The result from a parsing operation that has failed is of the FailureResult type and exposes several important proprerties:

  1. The kind of the failure.
  2. The trace object which contains tracing information indicating where the parser failed, and what input was expected. It also contains the parser userState at the time of the failure.

In addition to emitting a failure result, parsers can also throw exceptions, as mentioned previously. This indicates an error in the parser.

Quiet Parsers

Earlier I made the claim that all parsers return values. That's not exactly true. There are actually two kinds of parsers: loud and quiet parsers. Whether a parser is loud or quiet is an intrinsic property that is reflected in the TypeScript type system. It's not something that changes based on the input.

In principle, quiet parsers don't return values, only whether parsing succeeded or failed (they may also modify the user state, see more on that below). In actuality, they do return a special signalling value, but that value is ignored.

Quiet parsers are treated differently by combinators. For example, the Parjs.seq(p1, p2) combinator can accept both loud and quiet parsers. It applies parsers in sequence and returns an array of their results. Since quiet parsers aren't considered to return values, they aren't included. Thus Parjs.seq(loud1, quiet, loud2) will always return an array with 2 elements.

Combinators that use the return value of a parser also behave differently, since there is no value to be projected.

Quiet parsers are an important feature of Parjs. There are many situations in which you don't care about the return value of a parser and what it to be ignored in aggregation combinators such as sequential ones.

For this reason, the combinator that turns any parser into a quiet parser is called simply .q.

let comma = Parjs.string(",").q;
let hello = Parjs.string("hello").q;

It's not an error to quieten an already quiet parser, but doing so does nothing and may return the exact same parser instance.
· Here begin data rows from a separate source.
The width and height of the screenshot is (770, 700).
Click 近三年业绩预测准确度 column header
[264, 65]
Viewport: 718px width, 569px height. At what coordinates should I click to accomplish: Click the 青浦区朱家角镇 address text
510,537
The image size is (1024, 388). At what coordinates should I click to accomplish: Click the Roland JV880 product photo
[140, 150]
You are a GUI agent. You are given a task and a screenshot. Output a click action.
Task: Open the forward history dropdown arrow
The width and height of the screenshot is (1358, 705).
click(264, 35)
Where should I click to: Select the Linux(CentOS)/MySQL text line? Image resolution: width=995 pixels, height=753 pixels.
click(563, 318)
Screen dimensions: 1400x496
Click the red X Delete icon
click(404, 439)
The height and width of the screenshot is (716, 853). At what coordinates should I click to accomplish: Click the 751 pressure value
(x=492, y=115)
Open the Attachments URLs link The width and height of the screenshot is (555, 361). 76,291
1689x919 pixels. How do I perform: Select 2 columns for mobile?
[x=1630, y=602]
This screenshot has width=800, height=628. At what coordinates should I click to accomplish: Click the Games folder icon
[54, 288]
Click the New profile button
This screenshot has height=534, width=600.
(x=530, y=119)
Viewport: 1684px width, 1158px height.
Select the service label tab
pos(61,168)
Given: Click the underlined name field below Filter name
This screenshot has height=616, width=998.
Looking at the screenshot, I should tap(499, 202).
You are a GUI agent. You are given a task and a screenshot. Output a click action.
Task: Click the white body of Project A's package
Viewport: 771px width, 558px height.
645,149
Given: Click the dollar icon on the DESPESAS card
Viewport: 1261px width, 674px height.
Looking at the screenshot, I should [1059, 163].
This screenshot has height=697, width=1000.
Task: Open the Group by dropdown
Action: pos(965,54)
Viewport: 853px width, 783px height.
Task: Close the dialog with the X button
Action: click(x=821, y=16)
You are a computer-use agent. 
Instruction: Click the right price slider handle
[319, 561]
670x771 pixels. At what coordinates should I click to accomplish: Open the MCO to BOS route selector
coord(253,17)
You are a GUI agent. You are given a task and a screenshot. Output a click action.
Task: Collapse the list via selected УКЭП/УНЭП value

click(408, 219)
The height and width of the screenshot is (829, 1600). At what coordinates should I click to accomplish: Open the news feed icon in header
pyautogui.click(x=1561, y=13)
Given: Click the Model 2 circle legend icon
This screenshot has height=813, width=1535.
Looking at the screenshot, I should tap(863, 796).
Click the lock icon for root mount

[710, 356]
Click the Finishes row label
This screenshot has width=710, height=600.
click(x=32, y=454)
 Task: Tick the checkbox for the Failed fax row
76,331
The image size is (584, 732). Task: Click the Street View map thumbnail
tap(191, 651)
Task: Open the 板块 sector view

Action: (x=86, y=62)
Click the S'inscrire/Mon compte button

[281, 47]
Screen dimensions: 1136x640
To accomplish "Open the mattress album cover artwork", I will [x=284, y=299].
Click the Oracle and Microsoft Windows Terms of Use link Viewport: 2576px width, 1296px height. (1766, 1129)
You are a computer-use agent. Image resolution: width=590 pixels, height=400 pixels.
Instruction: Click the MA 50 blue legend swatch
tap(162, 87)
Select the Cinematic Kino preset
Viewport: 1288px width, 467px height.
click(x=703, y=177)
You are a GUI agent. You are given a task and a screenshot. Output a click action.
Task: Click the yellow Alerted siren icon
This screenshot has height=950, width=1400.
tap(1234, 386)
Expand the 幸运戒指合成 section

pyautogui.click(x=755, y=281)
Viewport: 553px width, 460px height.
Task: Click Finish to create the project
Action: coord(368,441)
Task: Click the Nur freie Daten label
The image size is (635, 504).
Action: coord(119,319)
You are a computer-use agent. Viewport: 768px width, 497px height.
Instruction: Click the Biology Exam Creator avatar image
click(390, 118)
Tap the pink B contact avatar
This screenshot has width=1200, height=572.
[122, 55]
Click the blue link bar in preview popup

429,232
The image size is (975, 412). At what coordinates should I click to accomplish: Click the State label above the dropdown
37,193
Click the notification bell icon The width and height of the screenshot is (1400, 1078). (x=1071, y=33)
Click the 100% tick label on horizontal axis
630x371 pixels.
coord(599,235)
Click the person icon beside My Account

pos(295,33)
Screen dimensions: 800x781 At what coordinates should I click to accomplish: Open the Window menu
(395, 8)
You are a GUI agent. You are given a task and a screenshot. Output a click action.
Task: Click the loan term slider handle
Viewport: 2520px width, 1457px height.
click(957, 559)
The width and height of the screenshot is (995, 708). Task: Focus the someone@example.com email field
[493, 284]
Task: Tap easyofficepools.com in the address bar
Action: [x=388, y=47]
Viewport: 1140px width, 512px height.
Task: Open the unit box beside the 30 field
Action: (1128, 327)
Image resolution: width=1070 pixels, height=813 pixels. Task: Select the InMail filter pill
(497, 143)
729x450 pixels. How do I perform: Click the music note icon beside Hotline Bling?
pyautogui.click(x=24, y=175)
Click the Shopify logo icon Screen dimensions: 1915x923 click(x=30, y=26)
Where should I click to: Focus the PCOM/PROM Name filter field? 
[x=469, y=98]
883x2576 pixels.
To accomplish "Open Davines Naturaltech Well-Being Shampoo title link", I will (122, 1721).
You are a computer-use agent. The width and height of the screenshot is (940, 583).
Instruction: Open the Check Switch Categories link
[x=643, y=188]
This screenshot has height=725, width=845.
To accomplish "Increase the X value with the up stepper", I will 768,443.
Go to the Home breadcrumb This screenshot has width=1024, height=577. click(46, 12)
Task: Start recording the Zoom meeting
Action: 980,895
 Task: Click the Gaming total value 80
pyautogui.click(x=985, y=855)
let comma = Parjs.string(".").q.q.q.q.q;

User State

User state is a powerful feature that can be used when parsing complex languages, such as mathematical expressions with operator precedence and languages like XML where you need to match up an end tag to a start tag.

Basically, when you invoke the .parse(str) method, a unique, mutable user state object is created that is propagated throughout the parsing process. Every parser can read and edit the current parser user state. Built-in parsers aren't allowed to use the user state directly (they can do other things), so the only information in it will be what you put inside it.

The .parse method accepts an additional parameter initialState that contains properties and methods that are merged with the user state:

//p is called with a parser state initialized with properties and methods.
let example = p.parse("hello", {token: "hi", method() {return 1;});

Here is an example of how you can use this feature to parse a recursive, XML-like language:

// Define our identifier.
// Starts with a letter, followed by a letter or digit.
// The .str operator stringifies the array of characters.
let ident = Parjs.letter.then(Parjs.digit.or(Parjs.letter).many()).str;
//A parser that parses an opening of a tag.
let openTag = ident.between("<", ">").each((result, {tags}) => {
    tags.push({
        tag: result,
        content: []
    });
}).q;

// The close tag is </ TAG >.
let closeTag =
    ident.between("</", ">").each((result, {tags}) => {
        let topTag = tags.pop();
        tags[tags.length - 1].content.push(topTag);
    }).q;

let anyTag =
    closeTag.or(openTag).many().state.map(x => x.tags[0].content)
        .isolateState({tags: [{content: []}]});
let parsedXmlData = anyTag.parse("<a><b><c></c></b></a>");

Among other uses, user state allows you to parse operator precedence using LR parsing techniques even though Parjs is essentially a library for LL parsers.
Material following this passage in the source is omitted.